/puppet-opendkim

This module provides a simplified way of creating configurations to manage your OpenDKIM

Primary LanguagePuppetApache License 2.0Apache-2.0

opendkim

Table of Contents

  1. Overview
  2. Module Description
  3. Setup - The basics of getting started with opendkim
  4. Usage - Configuration options and additional functionality
  5. Reference - An under-the-hood peek at what the module is doing and how
  6. Limitations - OS compatibility, etc.
  7. Development - Guide for contributing to the module

Overview

The opendkim module allows you to set up mail signing and manage DKIM services with minimal effort.

Module Description

OpenDKIM is a widely-used DKIM service, and this module provides a simplified way of creating configurations to manage your infrastructure. This includes the ability to configure and manage a range of different domain, as well as a streamlined way to install and configure OpenDKIM service.

Setup

What opendkim affects

  • configuration files and directories (created and written to)
  • package/service/configuration files for OpenDKIM
  • signing domains list
  • trusted hosts list

Beginning with opendkim

To install OpenDKIM with the default parameters

include opendkim

Add domains for signing

opendkim::domain{['example.com', 'example.org']:}

Add allowed hosts

opendkim::trusted{['10.0.0.0/8', '203.0.113.0/24']:}

Usage

For example.
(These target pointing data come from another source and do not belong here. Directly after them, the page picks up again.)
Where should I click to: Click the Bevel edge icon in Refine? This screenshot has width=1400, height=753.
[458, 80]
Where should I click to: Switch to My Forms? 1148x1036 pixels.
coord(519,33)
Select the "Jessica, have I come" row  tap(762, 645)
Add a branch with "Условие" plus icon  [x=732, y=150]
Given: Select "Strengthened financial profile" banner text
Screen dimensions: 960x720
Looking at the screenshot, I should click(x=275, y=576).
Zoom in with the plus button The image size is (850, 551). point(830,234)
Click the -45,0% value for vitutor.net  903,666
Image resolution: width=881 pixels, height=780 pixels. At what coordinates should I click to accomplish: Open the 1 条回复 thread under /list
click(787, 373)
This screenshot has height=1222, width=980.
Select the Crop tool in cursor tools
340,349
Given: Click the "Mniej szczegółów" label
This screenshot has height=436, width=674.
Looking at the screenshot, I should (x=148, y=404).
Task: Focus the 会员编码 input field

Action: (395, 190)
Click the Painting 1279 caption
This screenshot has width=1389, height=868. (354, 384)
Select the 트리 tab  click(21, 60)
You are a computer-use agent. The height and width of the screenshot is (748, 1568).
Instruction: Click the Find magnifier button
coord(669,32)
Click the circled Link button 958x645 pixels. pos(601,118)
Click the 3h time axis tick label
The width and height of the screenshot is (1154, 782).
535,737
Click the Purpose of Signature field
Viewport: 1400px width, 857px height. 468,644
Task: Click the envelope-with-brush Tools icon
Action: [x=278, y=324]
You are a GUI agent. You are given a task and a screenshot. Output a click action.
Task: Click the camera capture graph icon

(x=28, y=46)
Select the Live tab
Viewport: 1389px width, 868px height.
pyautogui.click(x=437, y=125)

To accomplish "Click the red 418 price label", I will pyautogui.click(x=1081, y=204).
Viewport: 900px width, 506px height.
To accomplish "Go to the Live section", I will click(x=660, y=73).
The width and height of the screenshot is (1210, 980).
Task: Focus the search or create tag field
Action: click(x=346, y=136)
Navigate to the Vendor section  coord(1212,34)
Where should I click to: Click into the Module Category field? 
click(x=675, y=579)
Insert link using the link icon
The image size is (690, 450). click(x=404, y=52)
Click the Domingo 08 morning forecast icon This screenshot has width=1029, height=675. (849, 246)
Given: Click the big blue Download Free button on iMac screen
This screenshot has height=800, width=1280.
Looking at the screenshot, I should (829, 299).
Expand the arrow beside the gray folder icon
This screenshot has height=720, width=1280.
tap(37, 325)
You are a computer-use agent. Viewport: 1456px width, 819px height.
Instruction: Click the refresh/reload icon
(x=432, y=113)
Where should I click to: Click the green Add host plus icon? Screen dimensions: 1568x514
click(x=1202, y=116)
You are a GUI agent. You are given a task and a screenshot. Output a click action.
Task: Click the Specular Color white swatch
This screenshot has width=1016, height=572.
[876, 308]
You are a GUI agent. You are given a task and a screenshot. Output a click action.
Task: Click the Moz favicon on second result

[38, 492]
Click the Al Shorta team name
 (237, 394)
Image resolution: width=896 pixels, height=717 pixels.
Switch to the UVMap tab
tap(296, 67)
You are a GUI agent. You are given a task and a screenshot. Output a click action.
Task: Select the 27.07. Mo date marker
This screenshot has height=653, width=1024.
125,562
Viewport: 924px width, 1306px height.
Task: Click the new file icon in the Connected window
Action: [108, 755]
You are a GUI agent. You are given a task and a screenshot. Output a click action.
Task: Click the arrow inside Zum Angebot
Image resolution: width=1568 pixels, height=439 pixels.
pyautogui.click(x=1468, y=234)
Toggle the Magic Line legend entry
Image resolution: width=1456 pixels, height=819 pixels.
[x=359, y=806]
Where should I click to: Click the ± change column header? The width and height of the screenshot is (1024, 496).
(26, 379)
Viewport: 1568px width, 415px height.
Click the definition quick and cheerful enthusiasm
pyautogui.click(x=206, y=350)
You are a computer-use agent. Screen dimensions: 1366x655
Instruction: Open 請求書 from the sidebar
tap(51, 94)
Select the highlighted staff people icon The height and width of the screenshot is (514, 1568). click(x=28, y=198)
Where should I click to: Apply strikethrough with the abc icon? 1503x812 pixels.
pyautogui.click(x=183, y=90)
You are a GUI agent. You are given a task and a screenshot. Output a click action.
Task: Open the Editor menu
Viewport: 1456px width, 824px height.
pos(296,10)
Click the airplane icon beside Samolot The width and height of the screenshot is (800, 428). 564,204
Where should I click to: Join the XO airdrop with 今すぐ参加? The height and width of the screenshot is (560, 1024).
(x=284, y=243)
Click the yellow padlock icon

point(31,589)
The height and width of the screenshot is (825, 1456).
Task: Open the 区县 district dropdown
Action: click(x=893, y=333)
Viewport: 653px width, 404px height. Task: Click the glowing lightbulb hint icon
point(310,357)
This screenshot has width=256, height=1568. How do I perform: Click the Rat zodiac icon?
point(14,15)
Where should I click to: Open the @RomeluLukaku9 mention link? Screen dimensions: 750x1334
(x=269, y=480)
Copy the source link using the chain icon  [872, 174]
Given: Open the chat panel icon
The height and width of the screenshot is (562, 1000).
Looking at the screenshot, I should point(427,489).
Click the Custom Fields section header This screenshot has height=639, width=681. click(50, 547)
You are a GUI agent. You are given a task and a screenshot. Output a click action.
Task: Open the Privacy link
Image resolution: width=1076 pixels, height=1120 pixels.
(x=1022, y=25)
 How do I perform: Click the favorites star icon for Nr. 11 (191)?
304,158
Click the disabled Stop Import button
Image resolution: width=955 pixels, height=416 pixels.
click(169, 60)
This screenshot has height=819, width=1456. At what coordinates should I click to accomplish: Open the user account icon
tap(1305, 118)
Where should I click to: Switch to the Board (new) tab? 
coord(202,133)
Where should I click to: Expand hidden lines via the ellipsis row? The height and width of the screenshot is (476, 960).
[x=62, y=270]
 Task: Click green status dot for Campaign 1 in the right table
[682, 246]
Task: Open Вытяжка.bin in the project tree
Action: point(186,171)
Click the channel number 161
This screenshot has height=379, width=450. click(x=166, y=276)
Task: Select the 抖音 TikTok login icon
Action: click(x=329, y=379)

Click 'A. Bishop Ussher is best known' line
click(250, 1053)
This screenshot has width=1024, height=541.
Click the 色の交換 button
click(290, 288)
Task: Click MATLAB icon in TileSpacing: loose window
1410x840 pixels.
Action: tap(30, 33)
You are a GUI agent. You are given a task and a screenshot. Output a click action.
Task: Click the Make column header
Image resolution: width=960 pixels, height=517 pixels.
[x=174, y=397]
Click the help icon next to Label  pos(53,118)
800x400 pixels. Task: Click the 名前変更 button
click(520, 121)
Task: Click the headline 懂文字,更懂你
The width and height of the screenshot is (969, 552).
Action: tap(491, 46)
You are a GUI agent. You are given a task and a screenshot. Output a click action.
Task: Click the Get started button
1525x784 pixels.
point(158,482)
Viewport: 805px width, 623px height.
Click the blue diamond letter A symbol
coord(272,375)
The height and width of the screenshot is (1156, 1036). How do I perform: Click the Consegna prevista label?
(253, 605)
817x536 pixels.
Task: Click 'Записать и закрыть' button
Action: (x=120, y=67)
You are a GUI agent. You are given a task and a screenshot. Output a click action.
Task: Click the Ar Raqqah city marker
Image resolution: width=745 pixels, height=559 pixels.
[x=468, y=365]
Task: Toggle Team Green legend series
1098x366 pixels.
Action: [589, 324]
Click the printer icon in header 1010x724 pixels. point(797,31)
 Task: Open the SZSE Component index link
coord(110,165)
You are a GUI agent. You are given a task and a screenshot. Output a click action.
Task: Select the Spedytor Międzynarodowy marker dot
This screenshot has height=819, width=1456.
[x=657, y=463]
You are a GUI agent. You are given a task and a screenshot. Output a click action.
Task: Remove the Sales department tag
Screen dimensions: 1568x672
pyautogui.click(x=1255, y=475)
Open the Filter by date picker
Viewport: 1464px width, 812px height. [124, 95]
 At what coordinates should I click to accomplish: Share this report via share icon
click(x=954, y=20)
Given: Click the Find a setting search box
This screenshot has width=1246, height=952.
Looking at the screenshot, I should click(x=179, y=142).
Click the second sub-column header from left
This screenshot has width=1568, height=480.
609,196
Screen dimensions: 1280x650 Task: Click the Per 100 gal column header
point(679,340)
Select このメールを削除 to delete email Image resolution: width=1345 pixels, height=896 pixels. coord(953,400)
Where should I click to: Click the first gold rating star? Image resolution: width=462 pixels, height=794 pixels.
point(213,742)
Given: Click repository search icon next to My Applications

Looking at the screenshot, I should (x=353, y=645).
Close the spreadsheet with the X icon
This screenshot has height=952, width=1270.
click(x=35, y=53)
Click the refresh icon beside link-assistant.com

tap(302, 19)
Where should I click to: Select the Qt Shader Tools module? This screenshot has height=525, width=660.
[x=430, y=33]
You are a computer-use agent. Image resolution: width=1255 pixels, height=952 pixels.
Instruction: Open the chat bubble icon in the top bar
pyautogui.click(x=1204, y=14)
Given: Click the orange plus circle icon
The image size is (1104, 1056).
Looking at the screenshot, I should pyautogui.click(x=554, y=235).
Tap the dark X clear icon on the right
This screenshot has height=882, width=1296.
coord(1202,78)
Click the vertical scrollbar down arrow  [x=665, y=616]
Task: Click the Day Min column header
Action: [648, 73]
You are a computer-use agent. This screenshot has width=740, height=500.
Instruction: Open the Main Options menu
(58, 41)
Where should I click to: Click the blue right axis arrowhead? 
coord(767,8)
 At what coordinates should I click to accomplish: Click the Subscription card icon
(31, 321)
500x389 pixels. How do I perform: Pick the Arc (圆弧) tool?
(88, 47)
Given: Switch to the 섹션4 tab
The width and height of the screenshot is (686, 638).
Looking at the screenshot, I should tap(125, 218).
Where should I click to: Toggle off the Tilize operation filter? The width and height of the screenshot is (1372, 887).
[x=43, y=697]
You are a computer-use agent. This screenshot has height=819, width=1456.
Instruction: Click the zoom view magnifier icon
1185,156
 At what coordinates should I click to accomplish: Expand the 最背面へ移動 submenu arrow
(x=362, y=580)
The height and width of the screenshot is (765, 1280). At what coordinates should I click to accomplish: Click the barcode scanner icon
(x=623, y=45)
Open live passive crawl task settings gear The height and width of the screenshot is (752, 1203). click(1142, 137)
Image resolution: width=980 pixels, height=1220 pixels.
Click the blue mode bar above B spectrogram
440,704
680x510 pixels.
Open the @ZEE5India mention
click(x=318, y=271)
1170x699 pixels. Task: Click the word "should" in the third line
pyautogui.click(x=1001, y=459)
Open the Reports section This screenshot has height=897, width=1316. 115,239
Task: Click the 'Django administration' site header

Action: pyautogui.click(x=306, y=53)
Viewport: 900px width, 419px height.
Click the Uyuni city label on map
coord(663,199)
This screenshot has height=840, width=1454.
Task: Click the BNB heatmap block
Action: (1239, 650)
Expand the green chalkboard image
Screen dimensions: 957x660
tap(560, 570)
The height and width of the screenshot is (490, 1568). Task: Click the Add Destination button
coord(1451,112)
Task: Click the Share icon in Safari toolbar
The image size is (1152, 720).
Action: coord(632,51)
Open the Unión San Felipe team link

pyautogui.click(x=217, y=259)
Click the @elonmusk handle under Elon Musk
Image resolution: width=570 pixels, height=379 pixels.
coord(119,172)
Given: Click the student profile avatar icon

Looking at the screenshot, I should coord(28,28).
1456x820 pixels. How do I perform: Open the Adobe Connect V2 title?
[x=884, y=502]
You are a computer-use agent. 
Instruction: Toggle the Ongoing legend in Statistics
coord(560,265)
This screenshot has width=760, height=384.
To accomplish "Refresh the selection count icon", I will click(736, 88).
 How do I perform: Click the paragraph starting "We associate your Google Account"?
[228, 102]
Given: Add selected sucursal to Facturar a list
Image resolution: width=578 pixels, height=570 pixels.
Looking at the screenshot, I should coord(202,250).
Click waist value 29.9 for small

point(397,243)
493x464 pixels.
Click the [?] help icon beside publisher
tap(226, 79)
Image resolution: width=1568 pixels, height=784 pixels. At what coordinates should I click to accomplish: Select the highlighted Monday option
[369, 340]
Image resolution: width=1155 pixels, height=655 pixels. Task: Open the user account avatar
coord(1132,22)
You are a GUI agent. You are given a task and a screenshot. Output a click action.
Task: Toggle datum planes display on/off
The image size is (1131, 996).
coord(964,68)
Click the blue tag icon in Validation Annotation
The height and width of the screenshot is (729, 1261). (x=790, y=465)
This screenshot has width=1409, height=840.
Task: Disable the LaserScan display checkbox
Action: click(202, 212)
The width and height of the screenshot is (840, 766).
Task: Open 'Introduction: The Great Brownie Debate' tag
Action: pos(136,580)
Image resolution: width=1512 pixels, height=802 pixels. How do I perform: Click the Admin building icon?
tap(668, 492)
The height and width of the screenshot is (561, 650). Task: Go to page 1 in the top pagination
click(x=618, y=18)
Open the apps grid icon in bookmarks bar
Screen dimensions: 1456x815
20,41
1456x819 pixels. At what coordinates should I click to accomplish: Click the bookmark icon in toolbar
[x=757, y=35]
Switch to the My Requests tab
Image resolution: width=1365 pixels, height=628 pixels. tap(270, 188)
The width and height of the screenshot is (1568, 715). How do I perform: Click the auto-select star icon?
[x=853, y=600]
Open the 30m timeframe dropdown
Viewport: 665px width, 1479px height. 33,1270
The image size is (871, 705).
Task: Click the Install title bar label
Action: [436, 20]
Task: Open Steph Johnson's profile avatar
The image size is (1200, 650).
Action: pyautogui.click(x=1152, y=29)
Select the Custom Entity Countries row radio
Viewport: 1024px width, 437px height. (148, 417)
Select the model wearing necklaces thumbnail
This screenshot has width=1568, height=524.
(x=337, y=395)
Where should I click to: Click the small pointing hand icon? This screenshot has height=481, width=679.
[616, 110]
There is internal ip 10.3.3.80 and external ip 203.0.113.100 on our mail-relay host with OpenDKIM. This host signs all mails for domains example.com and example.org.

# Postfix-relay
class{ 'postfix::server':
    inet_interfaces              => '10.3.3.80, localhost',
    mynetworks                   => '10.0.0.0/8, 203.0.113.0/24',
    smtpd_recipient_restrictions => 'permit_mynetworks, reject_unauth_destination',
    smtpd_client_restrictions    => 'permit_mynetworks, reject',
    mydestination                => '$myhostname',
    myhostname                   => 'relay-site.example.com',
    smtpd_banner                 => 'Hello',
    extra_main_parameters        => {
        smtp_bind_address     => '203.0.113.100',
        smtpd_milters         => 'inet:127.0.0.1:8891',
        non_smtpd_milters     => '$smtpd_milters',
        milter_default_action => 'accept',
        milter_protocol       => '2',
    },
}

# OpenDKIM
include opendkim
opendkim::domain{['example.com', 'example.org']:}
opendkim::trusted{['10.0.0.0/8', '203.0.113.0/24']:}

After puppet-run you need to copy contents of /etc/opendkim/keys/example.com/relay-site.txt and paste into corresponding DNS-zone as TXT. Then repeat this action for example.org

Puppet module for postfix in this example is thias/postfix v0.3.3

Reference

Puppetlabs are working on automating this section.

Limitations

This module is tested on CentOS 6.

Development

Fork me on github and make pull request.